Lemma 1. Fix any constant $\delta>0$. There is a poly-time $O(n^\delta)$-approximation algorithm for 3-COLOR if and only if there is a poly-time algorithm for finding an independent set of size $\Omega(n^{1-\delta})$ in any given 3-colorable graph.

Proof. The "only if" direction is easy. Just compute a coloring that uses at most $O(n^\delta)$ colors and return the largest color class. This is necessarily an independent set of size at least $\Omega(n/n^{\delta}) = \Omega(n^{1-\delta})$.

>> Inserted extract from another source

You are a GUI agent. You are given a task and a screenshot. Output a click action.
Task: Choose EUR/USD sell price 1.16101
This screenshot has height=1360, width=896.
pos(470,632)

The "if" direction is not much harder. Suppose that algorithm $A$ finds an independent set of size $\Omega(n^{1-\delta})$ in any given 3-colorable graph in polynomial time. Given a graph $G=(V, E)$, define algorithm $B$ to find a coloring for $G$ as follows: use $A$ to find a large independent set $S$ in $G$, recurse on the graph $G'$ obtained by deleting the vertices in $S$ from $G$ to find a coloring of $G'$, then add $S$ as a new color to this coloring to produce a coloring of $G$. (Of course the base case is when the graph has no vertices.) Note that $G'$ is 3-colorable, so the algorithm is well-defined.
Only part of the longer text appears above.